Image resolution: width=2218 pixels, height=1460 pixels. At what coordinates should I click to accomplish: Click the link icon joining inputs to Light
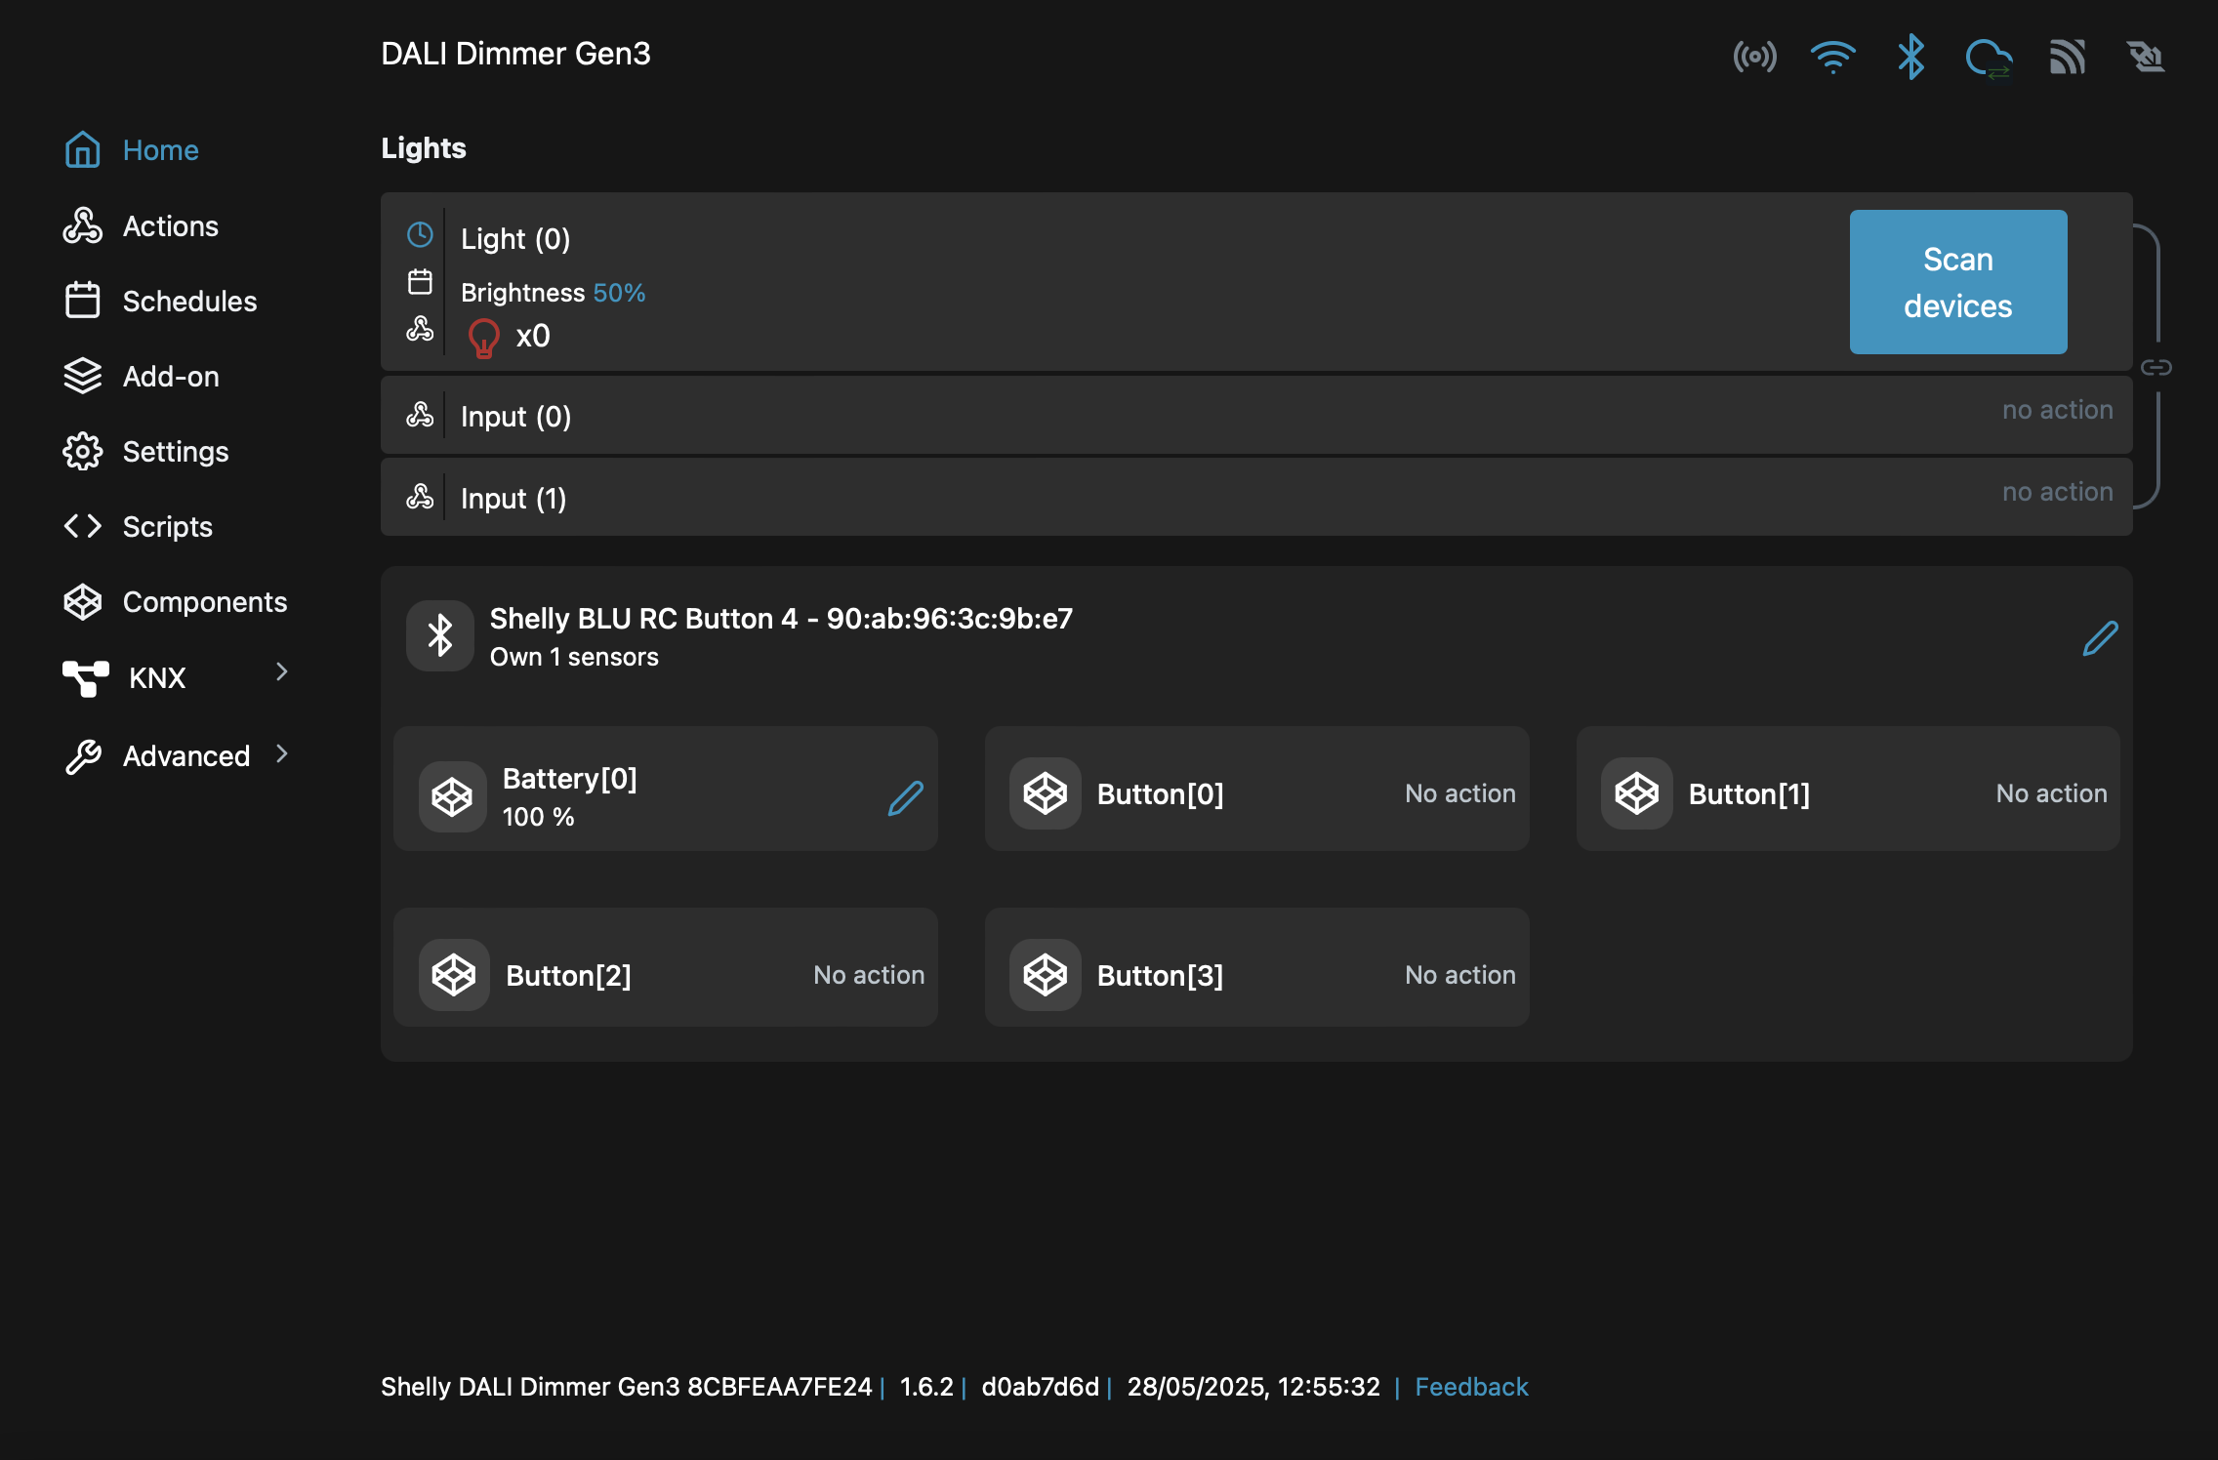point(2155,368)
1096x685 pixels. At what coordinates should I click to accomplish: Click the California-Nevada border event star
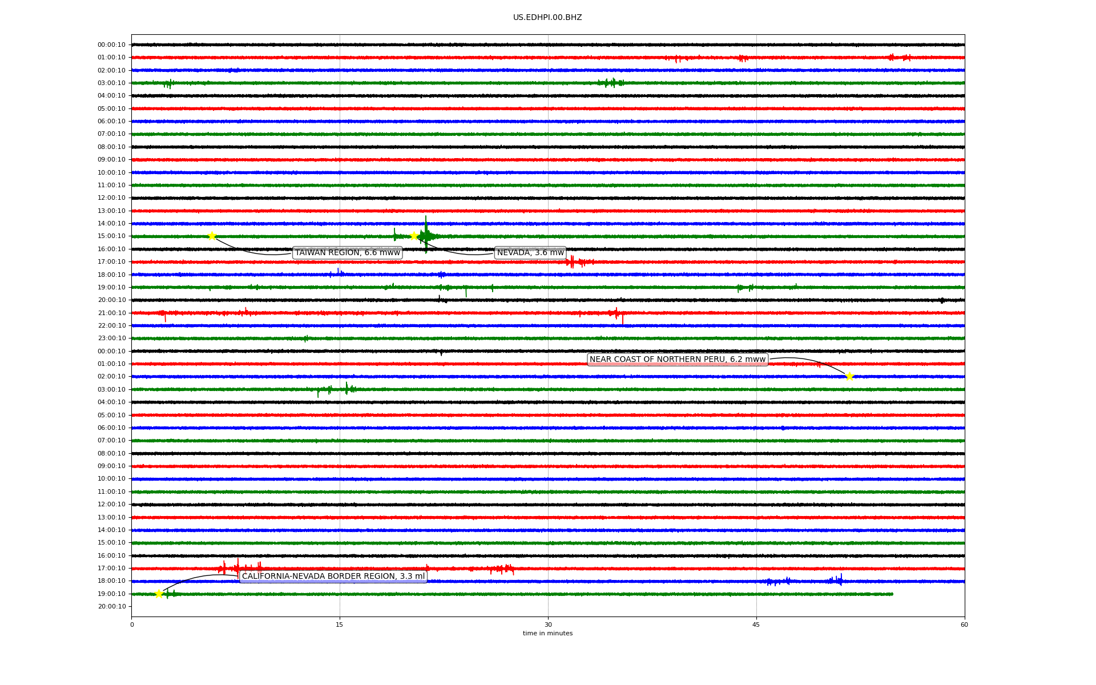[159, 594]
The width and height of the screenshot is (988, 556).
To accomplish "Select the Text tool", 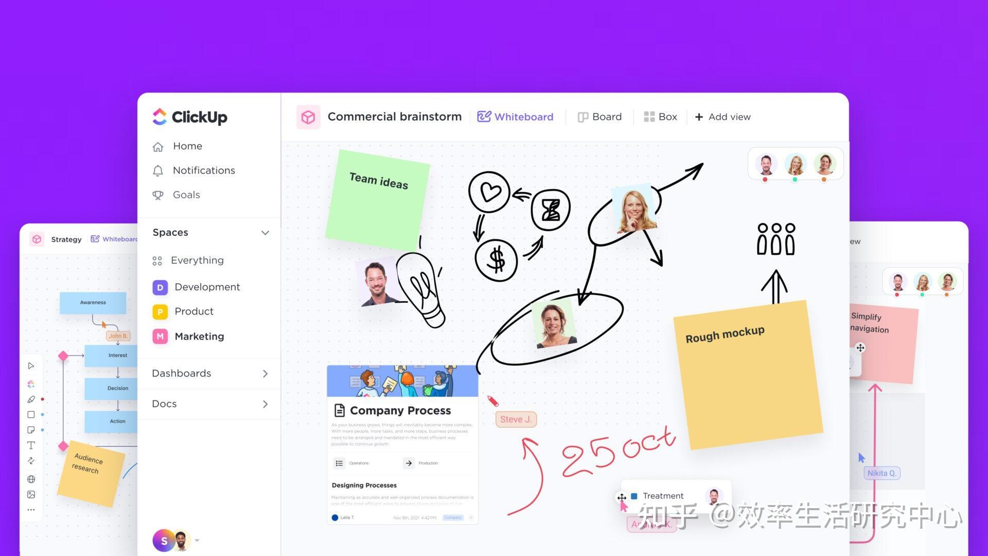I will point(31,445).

* Problem details:
Word for word and without pictures, please write out only the lines from the start of the entries through the line containing "The width and", both included.

* Result below:
Image resolution: width=2218 pixels, height=1460 pixels. At what coordinates should I click to accomplish: Click the link icon joining inputs to Light
point(2155,368)
1096x685 pixels. At what coordinates should I click to accomplish: Click the California-Nevada border event star
[159, 594]
The width and height of the screenshot is (988, 556).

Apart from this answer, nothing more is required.